Given records section start
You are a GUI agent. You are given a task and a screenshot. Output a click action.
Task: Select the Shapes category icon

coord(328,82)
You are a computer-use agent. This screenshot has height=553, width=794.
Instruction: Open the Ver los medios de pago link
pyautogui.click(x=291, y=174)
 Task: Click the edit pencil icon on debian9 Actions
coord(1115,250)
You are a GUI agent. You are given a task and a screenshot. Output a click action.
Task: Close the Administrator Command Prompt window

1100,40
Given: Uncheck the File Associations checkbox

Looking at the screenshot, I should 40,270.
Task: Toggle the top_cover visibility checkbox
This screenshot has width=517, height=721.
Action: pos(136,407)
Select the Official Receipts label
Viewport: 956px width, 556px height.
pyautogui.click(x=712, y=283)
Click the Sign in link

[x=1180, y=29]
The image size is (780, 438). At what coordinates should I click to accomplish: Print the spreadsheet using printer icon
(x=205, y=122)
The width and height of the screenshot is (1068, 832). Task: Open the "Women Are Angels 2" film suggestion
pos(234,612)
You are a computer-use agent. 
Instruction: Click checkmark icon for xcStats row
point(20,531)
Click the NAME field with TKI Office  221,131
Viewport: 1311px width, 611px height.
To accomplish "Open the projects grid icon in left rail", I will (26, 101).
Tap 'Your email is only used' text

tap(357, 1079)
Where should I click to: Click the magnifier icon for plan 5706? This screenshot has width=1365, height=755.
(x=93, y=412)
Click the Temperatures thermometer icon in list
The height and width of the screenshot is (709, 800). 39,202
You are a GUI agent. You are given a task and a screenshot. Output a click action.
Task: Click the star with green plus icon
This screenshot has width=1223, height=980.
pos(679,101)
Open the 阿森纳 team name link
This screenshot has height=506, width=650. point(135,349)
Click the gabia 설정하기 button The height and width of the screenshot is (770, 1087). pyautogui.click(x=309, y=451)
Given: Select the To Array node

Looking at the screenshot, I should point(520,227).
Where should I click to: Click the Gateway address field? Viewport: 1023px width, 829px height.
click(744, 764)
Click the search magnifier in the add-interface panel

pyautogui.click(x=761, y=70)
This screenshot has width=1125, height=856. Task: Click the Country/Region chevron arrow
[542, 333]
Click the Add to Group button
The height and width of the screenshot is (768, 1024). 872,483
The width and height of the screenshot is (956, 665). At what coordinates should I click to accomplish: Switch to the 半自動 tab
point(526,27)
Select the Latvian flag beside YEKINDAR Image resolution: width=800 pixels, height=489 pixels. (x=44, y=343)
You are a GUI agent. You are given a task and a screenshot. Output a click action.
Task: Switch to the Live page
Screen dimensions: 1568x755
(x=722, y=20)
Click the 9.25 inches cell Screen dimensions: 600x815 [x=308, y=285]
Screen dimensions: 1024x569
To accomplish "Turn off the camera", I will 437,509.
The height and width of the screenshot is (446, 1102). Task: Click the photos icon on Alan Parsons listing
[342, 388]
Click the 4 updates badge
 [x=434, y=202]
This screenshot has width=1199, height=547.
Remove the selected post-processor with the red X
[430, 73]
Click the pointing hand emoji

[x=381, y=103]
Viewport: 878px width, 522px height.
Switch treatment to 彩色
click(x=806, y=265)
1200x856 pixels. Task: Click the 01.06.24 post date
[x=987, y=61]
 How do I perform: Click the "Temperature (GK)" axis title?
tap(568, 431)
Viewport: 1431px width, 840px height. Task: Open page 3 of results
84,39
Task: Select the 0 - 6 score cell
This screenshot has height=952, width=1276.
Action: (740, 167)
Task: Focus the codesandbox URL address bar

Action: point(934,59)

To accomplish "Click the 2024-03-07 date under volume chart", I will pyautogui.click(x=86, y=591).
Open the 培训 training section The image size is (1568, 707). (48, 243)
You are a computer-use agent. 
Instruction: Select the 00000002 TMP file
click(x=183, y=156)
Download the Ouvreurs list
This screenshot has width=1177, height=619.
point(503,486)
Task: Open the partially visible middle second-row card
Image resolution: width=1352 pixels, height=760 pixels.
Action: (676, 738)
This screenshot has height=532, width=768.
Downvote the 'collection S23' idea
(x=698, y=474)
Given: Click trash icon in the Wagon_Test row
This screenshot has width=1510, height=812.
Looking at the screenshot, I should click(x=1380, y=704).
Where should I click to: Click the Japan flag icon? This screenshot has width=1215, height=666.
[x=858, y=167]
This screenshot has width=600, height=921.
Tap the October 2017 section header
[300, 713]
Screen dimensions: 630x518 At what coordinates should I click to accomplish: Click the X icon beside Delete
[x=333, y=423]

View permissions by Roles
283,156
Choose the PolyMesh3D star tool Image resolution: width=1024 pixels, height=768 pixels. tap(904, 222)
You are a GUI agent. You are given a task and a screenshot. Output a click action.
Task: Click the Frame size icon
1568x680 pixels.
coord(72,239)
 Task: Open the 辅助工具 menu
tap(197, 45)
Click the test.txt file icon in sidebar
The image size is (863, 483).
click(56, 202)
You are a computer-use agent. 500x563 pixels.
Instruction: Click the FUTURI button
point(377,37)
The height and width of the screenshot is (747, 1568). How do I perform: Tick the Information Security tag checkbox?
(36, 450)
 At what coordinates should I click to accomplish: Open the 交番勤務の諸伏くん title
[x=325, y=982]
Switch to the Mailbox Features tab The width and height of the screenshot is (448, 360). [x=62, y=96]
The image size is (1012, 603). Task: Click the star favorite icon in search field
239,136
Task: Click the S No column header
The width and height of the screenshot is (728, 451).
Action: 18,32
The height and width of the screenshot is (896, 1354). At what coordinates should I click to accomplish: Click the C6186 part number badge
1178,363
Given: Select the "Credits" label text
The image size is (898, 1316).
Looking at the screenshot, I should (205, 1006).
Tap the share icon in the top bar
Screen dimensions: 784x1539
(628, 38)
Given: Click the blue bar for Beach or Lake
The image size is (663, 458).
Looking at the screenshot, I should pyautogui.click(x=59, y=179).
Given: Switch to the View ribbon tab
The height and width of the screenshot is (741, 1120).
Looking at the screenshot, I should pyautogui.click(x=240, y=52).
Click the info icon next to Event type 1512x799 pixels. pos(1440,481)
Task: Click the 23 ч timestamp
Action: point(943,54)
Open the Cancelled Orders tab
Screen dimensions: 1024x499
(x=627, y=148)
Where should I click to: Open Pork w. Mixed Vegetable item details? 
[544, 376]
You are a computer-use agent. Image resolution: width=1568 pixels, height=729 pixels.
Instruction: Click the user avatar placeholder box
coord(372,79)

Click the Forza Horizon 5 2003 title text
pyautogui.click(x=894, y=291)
Given records section end
## Work required
Reply with nothing but the number of lines in the entries above that hold the string "computer".

## Answer to the problem
5